Image: solenedesjardins, www.pixabay.com


The sea is calm and beautiful and soothing. It stretches out to the horizon, and beyond the horizon. The sun is setting and the sky is red and gold. Seabirds fly high in the evening light and the waves murmur as they reach up the beach.


Lying on the sand at the water’s edge are two people, a man and a woman. They’re lying alongside one another, very close, almost touching and they’re staring out to sea. There are gentle smiles on their faces and, in their quiet desultory conversation, they’re imagining what lies beyond the horizon and, if they were in a boat, where the tide and the wind might take them. Neither of them have travelled much and the world seems an exciting place waiting to be discovered. They’re both students and they’re beginning to plan a future together.

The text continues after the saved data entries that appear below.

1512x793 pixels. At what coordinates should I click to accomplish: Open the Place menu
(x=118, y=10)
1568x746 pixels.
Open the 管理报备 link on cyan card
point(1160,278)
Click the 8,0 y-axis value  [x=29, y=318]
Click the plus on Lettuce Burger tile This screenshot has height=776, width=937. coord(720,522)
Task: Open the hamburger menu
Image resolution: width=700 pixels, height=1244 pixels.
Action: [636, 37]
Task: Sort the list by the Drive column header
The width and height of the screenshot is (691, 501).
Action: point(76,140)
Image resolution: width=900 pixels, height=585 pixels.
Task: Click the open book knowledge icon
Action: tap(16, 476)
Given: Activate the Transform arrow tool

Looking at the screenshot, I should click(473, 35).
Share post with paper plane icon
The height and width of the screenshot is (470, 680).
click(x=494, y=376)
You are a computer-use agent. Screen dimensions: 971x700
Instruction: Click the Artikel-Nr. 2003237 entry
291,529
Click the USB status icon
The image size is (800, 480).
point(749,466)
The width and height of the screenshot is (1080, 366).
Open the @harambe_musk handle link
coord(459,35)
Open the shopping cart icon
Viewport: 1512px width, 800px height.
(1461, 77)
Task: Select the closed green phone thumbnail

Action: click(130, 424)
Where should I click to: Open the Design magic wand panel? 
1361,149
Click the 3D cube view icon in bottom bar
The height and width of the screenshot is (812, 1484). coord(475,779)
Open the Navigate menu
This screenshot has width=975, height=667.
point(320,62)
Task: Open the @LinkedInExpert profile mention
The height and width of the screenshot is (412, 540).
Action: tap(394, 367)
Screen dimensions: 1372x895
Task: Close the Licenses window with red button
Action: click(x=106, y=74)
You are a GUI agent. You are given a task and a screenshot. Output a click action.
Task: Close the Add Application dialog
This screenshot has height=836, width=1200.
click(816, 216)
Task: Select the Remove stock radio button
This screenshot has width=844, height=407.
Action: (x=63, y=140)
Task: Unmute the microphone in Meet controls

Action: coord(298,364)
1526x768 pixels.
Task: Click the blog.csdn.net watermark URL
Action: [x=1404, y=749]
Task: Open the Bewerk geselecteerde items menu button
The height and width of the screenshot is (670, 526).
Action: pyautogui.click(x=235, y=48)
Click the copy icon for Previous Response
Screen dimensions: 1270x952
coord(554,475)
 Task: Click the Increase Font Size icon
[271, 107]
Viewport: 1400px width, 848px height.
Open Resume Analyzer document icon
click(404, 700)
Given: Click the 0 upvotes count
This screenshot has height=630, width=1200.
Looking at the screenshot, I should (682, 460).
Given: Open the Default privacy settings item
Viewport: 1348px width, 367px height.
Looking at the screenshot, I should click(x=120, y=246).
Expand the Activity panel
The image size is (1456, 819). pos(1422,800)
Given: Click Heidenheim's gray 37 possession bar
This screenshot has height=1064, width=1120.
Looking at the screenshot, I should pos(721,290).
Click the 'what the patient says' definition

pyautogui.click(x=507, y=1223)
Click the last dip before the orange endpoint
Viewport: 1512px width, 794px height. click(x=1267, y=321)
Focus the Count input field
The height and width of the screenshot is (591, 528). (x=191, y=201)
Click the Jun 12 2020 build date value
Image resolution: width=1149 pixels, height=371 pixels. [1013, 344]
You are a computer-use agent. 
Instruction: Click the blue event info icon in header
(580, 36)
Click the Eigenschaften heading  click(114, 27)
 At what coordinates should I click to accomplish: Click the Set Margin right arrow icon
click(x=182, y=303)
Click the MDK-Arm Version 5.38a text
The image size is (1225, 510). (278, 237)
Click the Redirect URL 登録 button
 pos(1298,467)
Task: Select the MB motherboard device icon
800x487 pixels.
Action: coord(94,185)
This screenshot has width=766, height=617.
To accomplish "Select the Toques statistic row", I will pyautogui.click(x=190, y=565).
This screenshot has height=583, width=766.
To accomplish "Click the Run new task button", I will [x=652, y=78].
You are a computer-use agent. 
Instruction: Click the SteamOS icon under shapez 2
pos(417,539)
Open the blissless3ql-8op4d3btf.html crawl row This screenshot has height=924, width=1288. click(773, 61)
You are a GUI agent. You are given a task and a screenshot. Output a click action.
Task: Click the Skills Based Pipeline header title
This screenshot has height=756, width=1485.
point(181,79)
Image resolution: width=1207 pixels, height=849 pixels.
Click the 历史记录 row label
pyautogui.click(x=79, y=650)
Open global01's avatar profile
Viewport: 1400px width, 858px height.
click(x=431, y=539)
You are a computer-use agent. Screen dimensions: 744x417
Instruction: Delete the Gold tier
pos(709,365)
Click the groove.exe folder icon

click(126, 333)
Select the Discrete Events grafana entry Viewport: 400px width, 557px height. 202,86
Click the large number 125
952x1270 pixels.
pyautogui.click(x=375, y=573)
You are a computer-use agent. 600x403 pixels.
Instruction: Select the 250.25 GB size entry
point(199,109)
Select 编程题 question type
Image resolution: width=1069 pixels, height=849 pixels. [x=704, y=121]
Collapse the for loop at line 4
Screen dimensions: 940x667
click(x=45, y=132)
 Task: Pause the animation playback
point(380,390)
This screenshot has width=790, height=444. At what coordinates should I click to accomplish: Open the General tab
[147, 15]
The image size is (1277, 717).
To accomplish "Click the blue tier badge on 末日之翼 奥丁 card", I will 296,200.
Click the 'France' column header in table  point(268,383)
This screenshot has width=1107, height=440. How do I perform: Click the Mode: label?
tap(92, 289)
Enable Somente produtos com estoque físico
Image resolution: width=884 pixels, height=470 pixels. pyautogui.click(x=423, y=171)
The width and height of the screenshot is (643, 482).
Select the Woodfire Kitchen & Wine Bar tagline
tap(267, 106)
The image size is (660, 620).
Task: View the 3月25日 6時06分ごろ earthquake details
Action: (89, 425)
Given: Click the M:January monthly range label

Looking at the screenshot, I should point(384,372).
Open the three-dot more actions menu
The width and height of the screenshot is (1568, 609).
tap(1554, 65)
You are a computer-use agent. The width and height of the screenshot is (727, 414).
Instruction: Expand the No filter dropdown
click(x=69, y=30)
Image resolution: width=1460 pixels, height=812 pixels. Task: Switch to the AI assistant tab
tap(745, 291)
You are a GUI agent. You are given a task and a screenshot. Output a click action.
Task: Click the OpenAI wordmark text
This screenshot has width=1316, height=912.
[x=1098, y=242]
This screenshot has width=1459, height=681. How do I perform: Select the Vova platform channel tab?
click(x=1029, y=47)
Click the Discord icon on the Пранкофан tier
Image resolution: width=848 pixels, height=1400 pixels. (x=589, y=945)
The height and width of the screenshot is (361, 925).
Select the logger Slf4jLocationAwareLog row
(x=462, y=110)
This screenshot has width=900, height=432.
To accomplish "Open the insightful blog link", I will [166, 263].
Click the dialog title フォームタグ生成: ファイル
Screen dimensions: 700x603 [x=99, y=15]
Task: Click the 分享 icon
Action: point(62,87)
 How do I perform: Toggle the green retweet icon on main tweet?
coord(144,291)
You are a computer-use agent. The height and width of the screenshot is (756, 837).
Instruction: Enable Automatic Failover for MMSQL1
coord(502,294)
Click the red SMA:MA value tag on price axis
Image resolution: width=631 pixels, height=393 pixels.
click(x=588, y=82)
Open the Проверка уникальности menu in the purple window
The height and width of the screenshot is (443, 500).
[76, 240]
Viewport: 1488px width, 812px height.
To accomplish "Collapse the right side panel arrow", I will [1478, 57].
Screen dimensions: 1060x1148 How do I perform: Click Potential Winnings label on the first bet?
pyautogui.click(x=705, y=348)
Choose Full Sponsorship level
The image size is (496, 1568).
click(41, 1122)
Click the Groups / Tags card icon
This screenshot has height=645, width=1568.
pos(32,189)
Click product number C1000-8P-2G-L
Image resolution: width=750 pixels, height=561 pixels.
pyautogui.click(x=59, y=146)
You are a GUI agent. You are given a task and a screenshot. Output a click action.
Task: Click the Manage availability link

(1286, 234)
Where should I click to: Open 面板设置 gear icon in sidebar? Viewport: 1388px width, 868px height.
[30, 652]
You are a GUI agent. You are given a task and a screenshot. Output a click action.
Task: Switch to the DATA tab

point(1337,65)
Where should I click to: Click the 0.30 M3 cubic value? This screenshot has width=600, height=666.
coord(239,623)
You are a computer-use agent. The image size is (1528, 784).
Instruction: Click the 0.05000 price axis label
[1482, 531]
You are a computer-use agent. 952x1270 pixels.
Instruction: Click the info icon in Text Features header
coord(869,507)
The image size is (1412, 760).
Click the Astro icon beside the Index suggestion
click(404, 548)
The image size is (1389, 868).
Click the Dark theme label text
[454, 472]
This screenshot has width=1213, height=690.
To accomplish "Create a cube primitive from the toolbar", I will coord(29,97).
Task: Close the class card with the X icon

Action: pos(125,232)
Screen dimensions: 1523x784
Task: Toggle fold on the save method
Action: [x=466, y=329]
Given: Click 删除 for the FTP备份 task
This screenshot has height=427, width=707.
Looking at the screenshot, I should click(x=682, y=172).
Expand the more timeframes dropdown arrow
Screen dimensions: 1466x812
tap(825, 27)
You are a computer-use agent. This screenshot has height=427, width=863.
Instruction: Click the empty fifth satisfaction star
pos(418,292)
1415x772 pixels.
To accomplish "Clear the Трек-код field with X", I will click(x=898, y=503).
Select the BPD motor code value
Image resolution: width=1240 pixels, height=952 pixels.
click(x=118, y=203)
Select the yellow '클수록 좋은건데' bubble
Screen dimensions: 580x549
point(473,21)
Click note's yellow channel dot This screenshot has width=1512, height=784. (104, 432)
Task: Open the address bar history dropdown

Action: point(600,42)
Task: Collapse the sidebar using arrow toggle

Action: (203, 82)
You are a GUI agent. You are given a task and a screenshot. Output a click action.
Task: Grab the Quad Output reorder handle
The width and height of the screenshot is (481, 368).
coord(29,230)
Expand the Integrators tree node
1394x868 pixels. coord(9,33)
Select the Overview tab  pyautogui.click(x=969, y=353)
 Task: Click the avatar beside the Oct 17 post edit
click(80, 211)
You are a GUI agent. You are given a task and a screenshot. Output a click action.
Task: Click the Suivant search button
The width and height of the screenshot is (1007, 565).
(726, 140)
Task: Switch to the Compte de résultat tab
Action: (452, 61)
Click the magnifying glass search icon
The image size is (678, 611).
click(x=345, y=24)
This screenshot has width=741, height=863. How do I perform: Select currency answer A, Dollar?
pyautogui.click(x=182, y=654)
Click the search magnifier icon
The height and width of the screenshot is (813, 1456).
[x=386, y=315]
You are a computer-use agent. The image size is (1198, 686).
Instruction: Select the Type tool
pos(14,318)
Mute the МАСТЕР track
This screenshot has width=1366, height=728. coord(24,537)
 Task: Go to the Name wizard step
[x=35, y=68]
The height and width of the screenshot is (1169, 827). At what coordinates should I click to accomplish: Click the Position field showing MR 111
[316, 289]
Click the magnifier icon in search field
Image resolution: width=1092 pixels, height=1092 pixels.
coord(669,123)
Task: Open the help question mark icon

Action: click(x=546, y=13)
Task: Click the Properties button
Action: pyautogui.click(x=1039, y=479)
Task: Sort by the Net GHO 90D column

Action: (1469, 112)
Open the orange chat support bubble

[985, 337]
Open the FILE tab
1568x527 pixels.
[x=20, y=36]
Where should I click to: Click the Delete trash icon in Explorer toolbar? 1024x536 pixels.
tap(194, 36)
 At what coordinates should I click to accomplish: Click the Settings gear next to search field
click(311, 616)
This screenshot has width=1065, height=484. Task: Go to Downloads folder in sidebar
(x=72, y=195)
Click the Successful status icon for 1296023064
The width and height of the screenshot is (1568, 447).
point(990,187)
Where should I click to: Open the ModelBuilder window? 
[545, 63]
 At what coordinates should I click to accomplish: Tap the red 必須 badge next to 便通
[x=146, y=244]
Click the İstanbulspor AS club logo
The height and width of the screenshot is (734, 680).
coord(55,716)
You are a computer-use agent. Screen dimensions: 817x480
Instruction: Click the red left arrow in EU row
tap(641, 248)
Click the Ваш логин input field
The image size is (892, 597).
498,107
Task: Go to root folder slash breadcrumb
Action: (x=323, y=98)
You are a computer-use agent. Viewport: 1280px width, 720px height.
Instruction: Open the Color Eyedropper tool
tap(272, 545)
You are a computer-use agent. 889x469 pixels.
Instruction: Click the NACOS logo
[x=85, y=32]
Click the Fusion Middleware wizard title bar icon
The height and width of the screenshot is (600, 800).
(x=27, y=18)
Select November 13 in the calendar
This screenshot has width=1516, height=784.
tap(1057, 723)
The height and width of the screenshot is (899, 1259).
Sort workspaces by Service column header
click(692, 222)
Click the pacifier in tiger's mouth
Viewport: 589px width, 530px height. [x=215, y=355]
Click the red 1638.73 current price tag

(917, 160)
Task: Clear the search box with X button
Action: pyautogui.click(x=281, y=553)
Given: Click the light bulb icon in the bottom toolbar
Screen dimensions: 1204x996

As they gaze out to sea, the colours in the sky darken and then fade, and the water becomes flatter and silkier. The slight breeze drops and the evening stillness envelops them. They feel safe and comfortable and at peace. It’s still warm so they slip out of their clothes and walk into the water. They walk until they have to swim and, as they slowly move their arms and legs, they feel that they and the sea are one and they have a sense of connection to all the people on whose shores this same water is lapping.


Image@ dimitrisvetikas, www.pixabay.com


The water moves through different seas and oceans and arrives on a faraway shore. This is a rocky shore and the sea here is not calm, it is ferocious and wild. The waves crash on the shore, the wind howls and the noise is almost deafening. The sky and the sea are both dark and ominous.


On this shore there are also two people, a man and a woman, and, here, the sand, not the sky, is red and gold. The man is lying on his back staring upwards, the woman is crouched over him and the red on the golden sand is blood, seeping from a deep wound in his head. The noise is partly from the storm and partly from the sound of guns and artillery. They are on the beach at Sebastopol on the southern coast of Ukraine and he has been fatally hit by a missile. They too had been planning their future together . Then the Russians invaded and he had got called to fight. She could have left but had chosen not to. Their life was to be together, and if he had to stay she would too.


Within hours of the Russians reaching their city, he had been hit in a street battle and had managed to crawl to where he knew she would be. He asked her to take him to the beach where they had spent so many precious times together and she had borrowed a car and driven him through the mayhem to get there. He had half walked, half crawled from the car and, as the sun set, he stared out at the wild sea and felt glad to be there with her.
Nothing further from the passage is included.